TRAVAIL DEMANDÉ |
A. Recopiez fidèlement le passage de la chronique sur le récital du Coran qui commence aux mots « Al Badri donc, grand, élancé, teint » et s'arrête après « souffle du Livre. ».
B. Prolongez la chronique sur le récital du Coran en reprenant juste après sa dernière phrase.

DOCUMENT SOURCE |
• • • • • • •

Rédigé par leral.net le Samedi 6 Décembre 2025 à 23:34 | | 0 commentaire(s)|

Pour une fois, événement rarissime dans notre paysage digital saturé de clashs programmés, un influenceur sénégalais qui ne sort ni du show-business ni des factions politiques a damé le pion à une armée entière de créateurs de contenus.

Il arrive que, dans le tumulte d’un pays saturé de bavardages numériques, une voix inattendue ressuscite ce que les foules oublient : la beauté de la vertu et la puissance du sacré. En revoyant une vidéo sur les réseaux sociaux traitant d’un événement qui a retenu l’attention à la mi-novembre, je n’ai pu m’empêcher d’écrire cette chronique. En effet, pendant trois jours, ce n’étaient ni la politique ni le scandale qui régnaient, mais un simple récital du Coran. Une respiration. Une parenthèse. Un rappel. Comme si, soudain, quelqu’un avait entrouvert une fenêtre dans une pièce étouffante pour laisser entrer un souffle venu d’ailleurs.

Pour une fois, événement rarissime dans notre paysage digital saturé de clashs programmés, un influenceur sénégalais qui ne sort ni du show-business ni des factions politiques a damé le pion à une armée entière de créateurs de contenus. Plus de 72 heures durant, Al Badri a occupé le devant de la scène, non pas en imposant une polémique, mais une présence. Une lumière différente, douce, silencieuse, mais impossible à ignorer.

Nous étions jusqu’ici habitués aux « 72 heures » déclenchées par des influenceurs politiques pour crucifier un adversaire réputé avoir touché à leur mentor. Alors, comme un rituel devenu mécanique, des centaines de pages Facebook ou comptes TikTok se déchaînaient sur le malheureux du jour. Tout y passait, jusqu’au penalty raté en finale de navétanes… On te sortait tous tes cafards, même les plus insolites, pour te réduire au silence. Et souvent, hélas, ça marchait. Le numérique devenait un tribunal, et la rumeur, le verdict.

Al Badri donc, grand, élancé, teint d’ébène, drapé dans le blanc, ce blanc qu’il porte comme un étendard de pureté, a fait le tabac. Fort de plus de trois millions d’abonnés sur TikTok, il a relevé un pari audacieux en organisant, ce dimanche-là, une journée consacrée au récital du Coran : « Nafar Al Xur’an », au Grand théâtre de Dakar, un lieu rarement habitué à tant de recueillement. Des jeunes, issus des écoles coraniques les plus sérieuses du pays, de Touba à Porokhane, de Médina Baye à Tivaouane, de Ndiassane à Yoff, de Saint-Louis aux confins du territoire, se sont affrontés dans une émulation presque ascétique. Ils étaient venus convaincre le maître de cérémonie, mais surtout convaincre Dieu, chacun espérant que son souffle rejoindrait le souffle du Livre.

• • • • • • •

DONNÉES FOURNIES |
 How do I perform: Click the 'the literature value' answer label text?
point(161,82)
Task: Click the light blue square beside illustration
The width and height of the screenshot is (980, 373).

• • • • • • •

RÉPONSES PAR CONSIGNE |
A.
Al Badri donc, grand, élancé, teint d’ébène, drapé dans le blanc, ce blanc qu’il porte comme un étendard de pureté, a fait le tabac. Fort de plus de trois millions d’abonnés sur TikTok, il a relevé un pari audacieux en organisant, ce dimanche-là, une journée consacrée au récital du Coran : « Nafar Al Xur’an », au Grand théâtre de Dakar, un lieu rarement habitué à tant de recueillement. Des jeunes, issus des écoles coraniques les plus sérieuses du pays, de Touba à Porokhane, de Médina Baye à Tivaouane, de Ndiassane à Yoff, de Saint-Louis aux confins du territoire, se sont affrontés dans une émulation presque ascétique. Ils étaient venus convaincre le maître de cérémonie, mais surtout convaincre Dieu, chacun espérant que son souffle rejoindrait le souffle du Livre.

B.
Ils ont récité dans leurs styles propres, puis dans l’imitation des plus grands maîtres du Coran : Soudaïs, voix de miel de La Mecque ; Al-Hussary, précision cristalline ; Abdul Bassit, souffle puissant ; Houdaifi, voix grave et posée, pesant chaque verset comme un diamant. Sous les vivats du public, la salle entière est entrée en extase. On venait écouter, mais on venait surtout se rappeler. « La parole, quand elle est juste, répare ce que le temps a brisé », disent les anciens.

Les réseaux sociaux, si prompts d’habitude à amplifier le dérisoire, se sont fait le relais émerveillé de ce moment rare, éclipsant, durant quelques heures, le vacarme politique devenu routinier, presque étouffant. Comme le disait Hampâté Bâ : « Lorsque la parole est belle, elle donne à l’âme la paix ». Et ce jour-là, la parole était belle, profondément belle.

Mais, le lendemain, aucun quotidien d’information n’en fit mention. Pas une ligne. Pas une photo. Pas un écho. On préféra encore s’attarder sur les calculs politiques plutôt que sur une démonstration de vertu, de discipline et d’élévation. À force de regarder les querelles, nous devenons parfois aveugles aux merveilles.

Les valeurs doivent pourtant retrouver leur place sur nos réseaux sociaux, ces carrefours où tout se joue : l’instruction comme la perdition, la lumière comme l’ombre. En effet, « un peuple qui oublie ses valeurs perd sa voix », répètent les sages, et avec elle, son horizon.

Vivement d’autres Al Badri. Vivement d’autres respirations. Vivement cette autre voix qui élève plutôt qu’elle n’enfonce, qui apaise plutôt qu’elle n’attise et qui rappelle que tout n’est pas perdu tant que demeure une étincelle de lumière.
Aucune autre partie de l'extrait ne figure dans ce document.